Another weekend of being sick, and having a sick baby to wake me up. Don't even get me started on daylight savings, and losing that hour of sleep. While I did have a cold, and a nasty phlegmy cough while at work (yes, my patients loved it) I did have a good idea for Lent. Whenever I work in the O.R. I make good use of that time to do some thinking. I always think of something great in there. This Saturday I thought of a writing project for myself. It is basically going to be a big notebook where I write notes to myself about how to teach my kids about different topics related to my faith, and what the Church teaches. I got very excited thinking about this.

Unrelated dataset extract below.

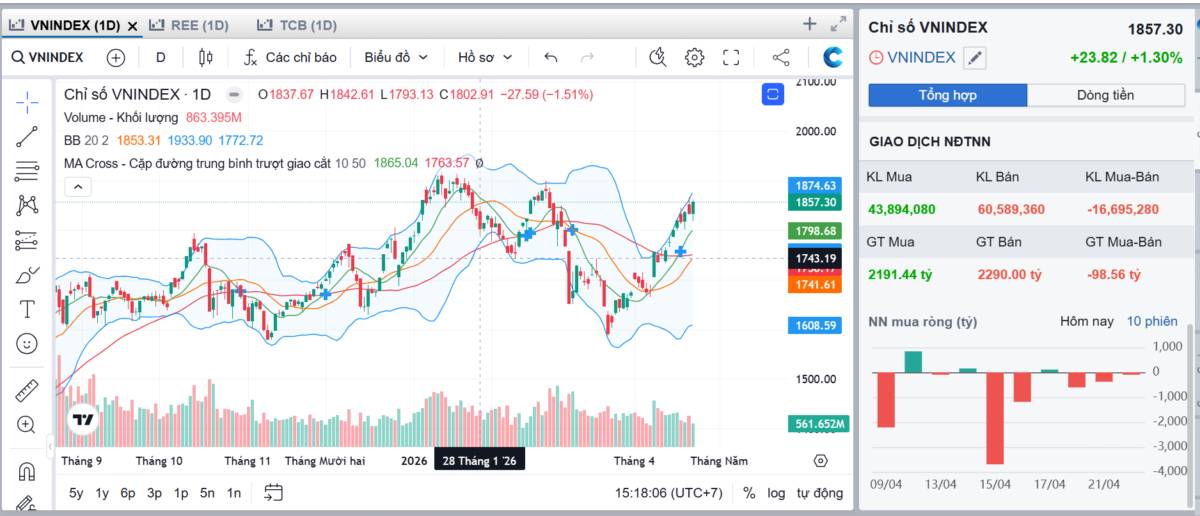Screen dimensions: 1200x516
Task: Toggle percent scale on price axis
Action: 749,492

I was a catechist back before I has kids for a couple of years to 7th graders, and while I think I may not have been the best at it, I really enjoyed it. I have thought about it now and then. Things I might say, or if I will do it again. There are a lot of topics, and a lot of teaching tools, and lots of ways you can help kids to learn at different stages. I am thinking I can add to it as the kids get older. I have a lot of material already that I can get started with.
Maybe if one of these days I get a good night's sleep. I will have initiative, And energy.
I am still contemplating what this Lent is going to be for me. I was looking at the bulletin that Abel brought home from Mass this weekend. There were a few reflections in there for Lent. One mentioned there are four things we do during Lent. Fast, give, pray, prepare. So I thought I could choose one thing relating to each of those. But I still had a hard time.
I did think about the prayer some. I want prayer to become something that I always am doing, that is a part of everything. So I thought I could write my own little prayer and memorize it. That could be my little thing. When I need a little help, or I have a few seconds of quiet I can utter that prayer. We'l see how many times I can remember in a day. I will probably have to write it and keep it in my pocket for the first few years or something (have I mentioned I have a bad memory.)
For fasting, I obviously need to give up my night time snacking. But I get all weird, and stubborn, really stubborn when I think about not being able to have it. Like I want to do it just to prove that I can? I don't even really understand it, but it is very strong, and reminds me of the look my kids give me when they want to do something bad, that "yeah make me" look. So I will try to be good.
Giving is hard because my finances are such a mess, a basic mystery, I don't even know what we are able to give. That is a whole other problem....but I can give a little. But to what? StVdeP maybe.
As for preparing, my thought was the book. But preparing myself for Easter is a little different. I will have to think about that some more....Reconciliation, damn....I mean Awesome! yeah! Reconciliation, I love you!
Memorize:
Glory be to the Father, the Son, and the Holy Spirit. Guide my heart, my words, and my way. Let me be a light to a dark world. Amen.